The two summation symbols seems to be close together in value. The $\log_2 N$ vs. $\log_2 (N - i)$ is not a big deal (in fact, by being just a little bit more careful with our argument above, we could have a $\log_2 (N - i)$ in the first expression as well). A bigger deal is that in the first summation, every single term has a ceiling around it. These ceilings could increase the value of entire summation by almost $K$ when $N$ is slightly more than a power of $2$. An even bigger difference between the two expressions is that the second one has an final $- \log_2 (K!)$ term (this is approximately $- K \log_2 K + 1.4 K$). For small $K$, this is not too bad, but it could be better.

What's holding us back? If we inspect our strategy, and look back at our very first retreat, we find something suspicious. When $N = 1024$, $K = 17$, there are $\binom{1024}{17} \approx 3.68 \times 10^{36}$ possible teams of spies. Our first retreat consists of agents $1$ through $512$. The spies hold a meeting if (and only if) all $17$ of them are among the first $512$ agents, but this is only the case for $\binom{512}{17} \approx 2.45 \times 10^{31}$ of the possible teams of spies, which is only about a $1 / 150000$ fraction of the possibilities. So this retreat actually represents a very, very narrow question, and therefore is not a very good question to ask.

But we don't have to give up on this idea! We can take this strategy and try to modify it to make it even better. In fact, since we identified a flaw, this gives us some guidance on what we should try to improve.

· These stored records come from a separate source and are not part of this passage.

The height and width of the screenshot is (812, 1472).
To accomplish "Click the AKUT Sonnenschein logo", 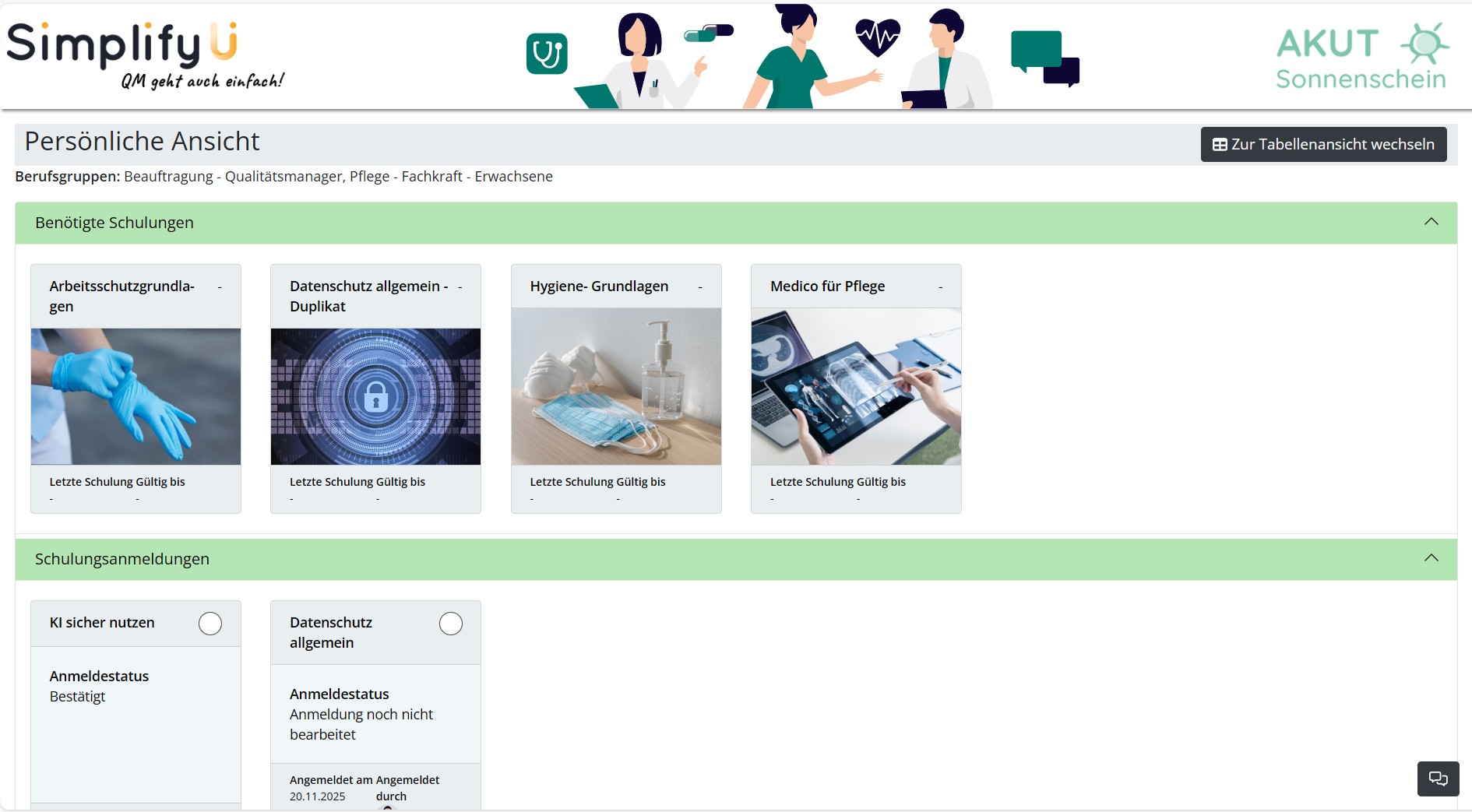I will (1361, 58).
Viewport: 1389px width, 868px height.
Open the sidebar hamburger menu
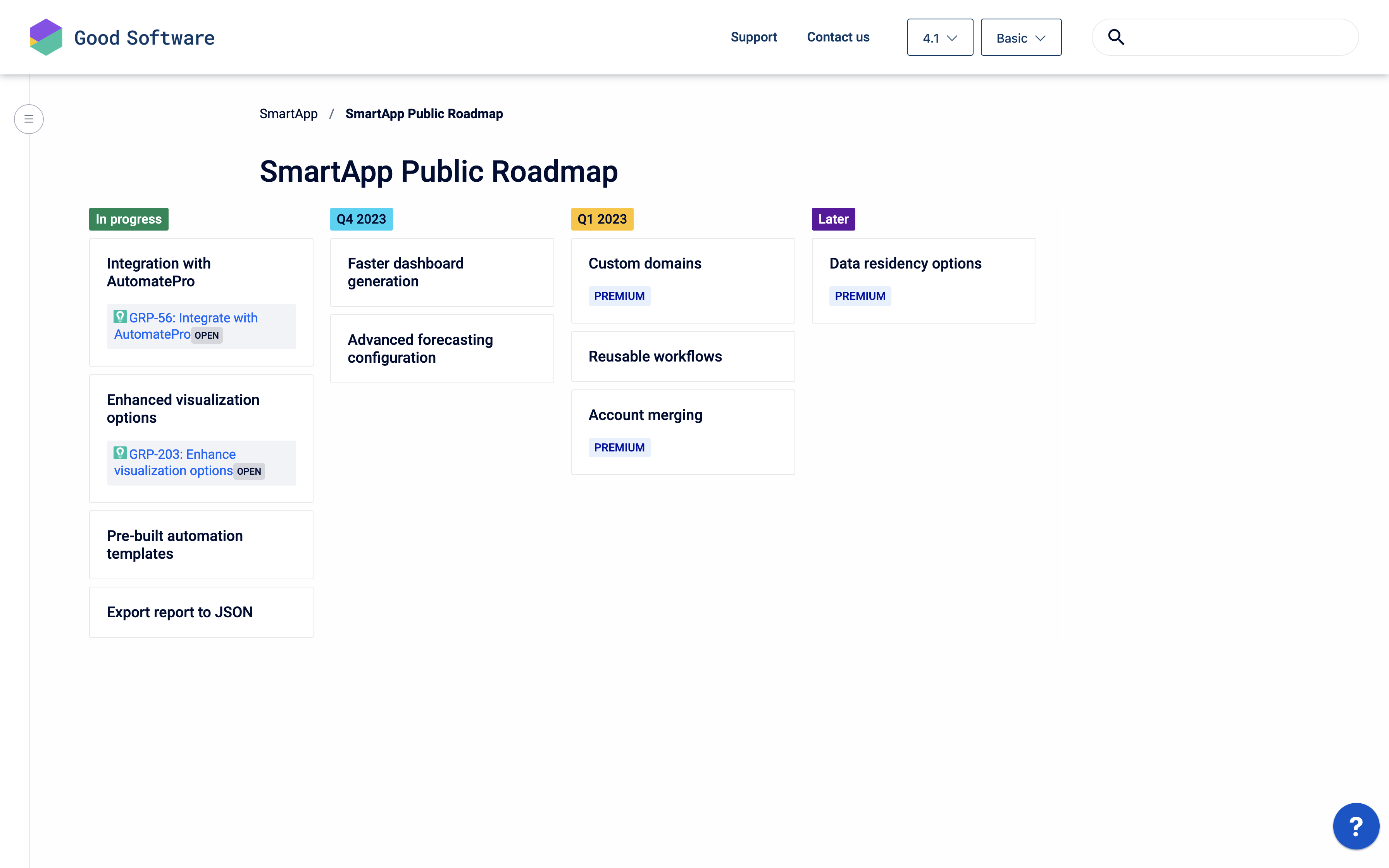(29, 119)
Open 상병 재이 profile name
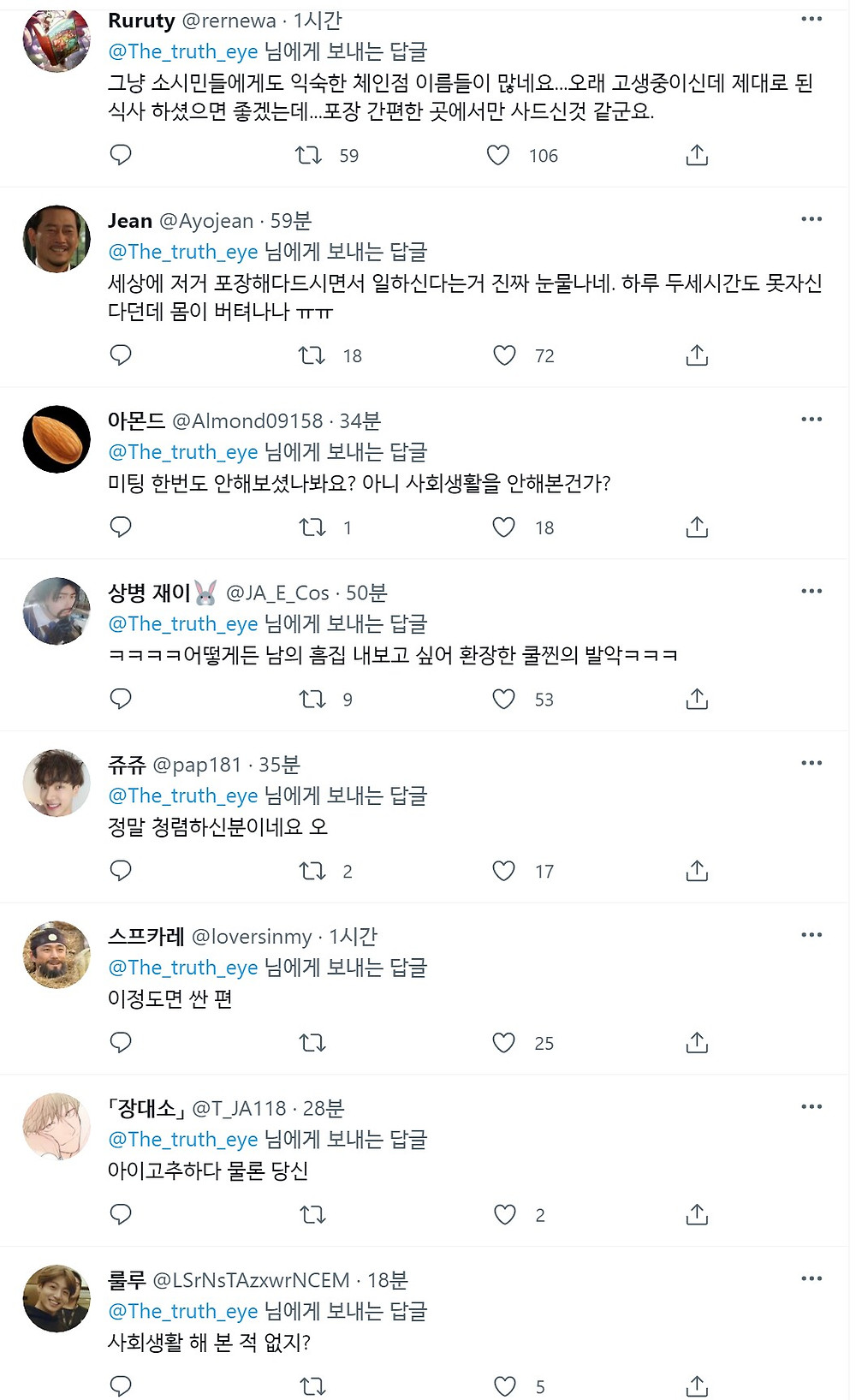Image resolution: width=856 pixels, height=1400 pixels. tap(149, 593)
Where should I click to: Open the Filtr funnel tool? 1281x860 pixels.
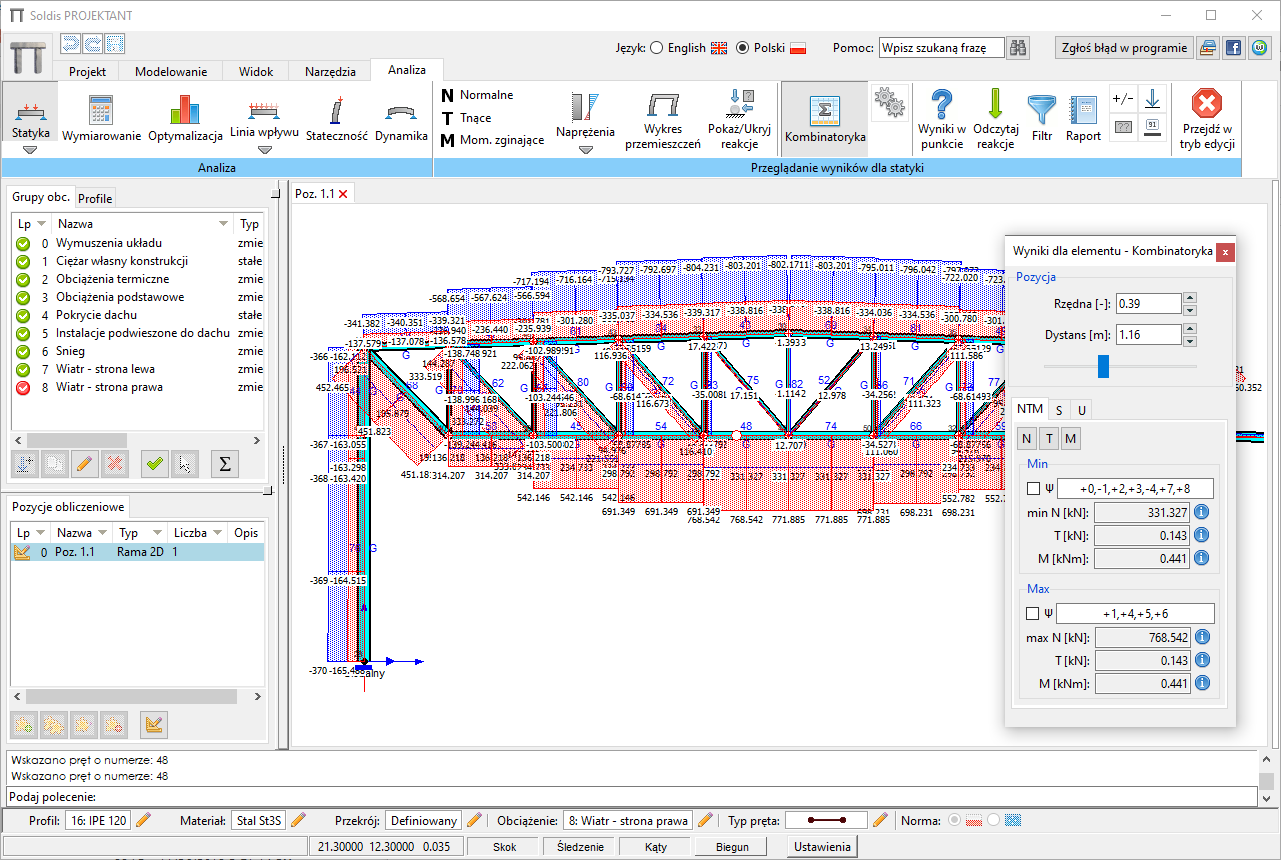point(1042,108)

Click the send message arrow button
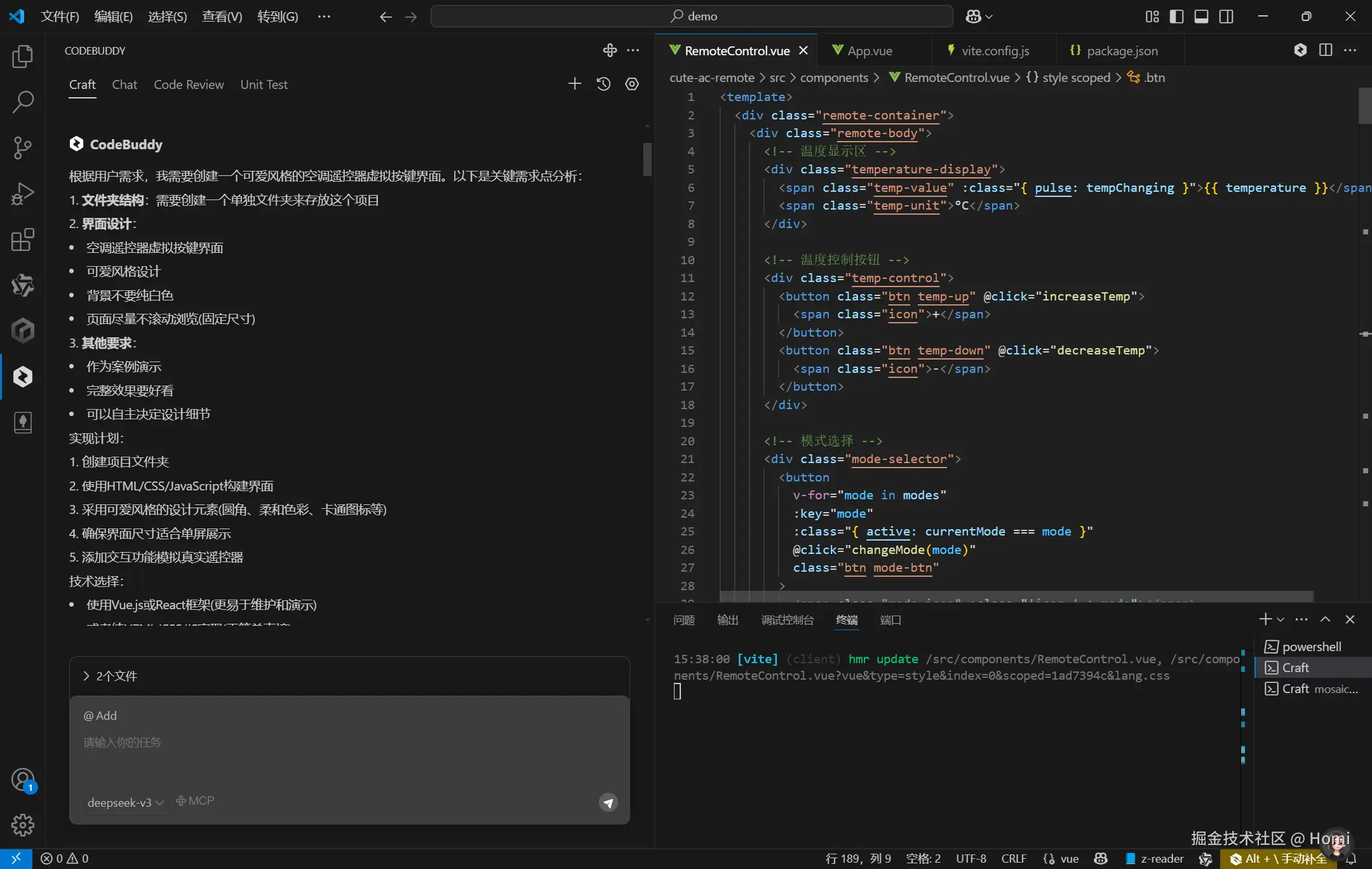(608, 803)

In our new strategy, we will continue to only hold retreats consisting of agents $1$ through $m$ for some $m$, along with all the spies we have identified so far. The change will be what values we choose for $m$. We now have a sense that we should choose $m$ so that no matter whether the spies end up holding a meeting or not, we will be able to cross off about half the list of possible spy teams. This means, for example, that our first $m$ will not be $N / 2$ but actually something much closer to $N$.

Beefing up binary search: A more sophisticated Guess my number and prefix-free codes

Just as our first strategy for finding spies was based on a strategy for Guess my number, our improved strategy will be based on another game, a modfication of Guess my number. In this section, we will look at Guess my number from a different angle, then we'll introduce our modification of it, and a strategy for that modification.

Let's talk about Guess my number again, but this time for simplicity, I'm thinking of a number between $1$ and $6$. You will determine my number by asking questions of the form "Is the number between $1$ and $m$?", where you can replace $m$ with the number of your choice. For the first question, you could take $m = 3$. Then, depending on my answer, for the second question, you could take either $m = 1$ or $m = 4$. If my number is either $1$ or $4$, you're done at this point, and otherwise you need to ask one more question (taking either $m = 2$ or $m = 5$). Let's say you down the answer to each of my questions, writing down "0" if the answer is no and "1" if it is yes. The next table shows what you end up with: If my number is an entry in the left column, the sequence you end up writing down is the corresponding entry in the right column.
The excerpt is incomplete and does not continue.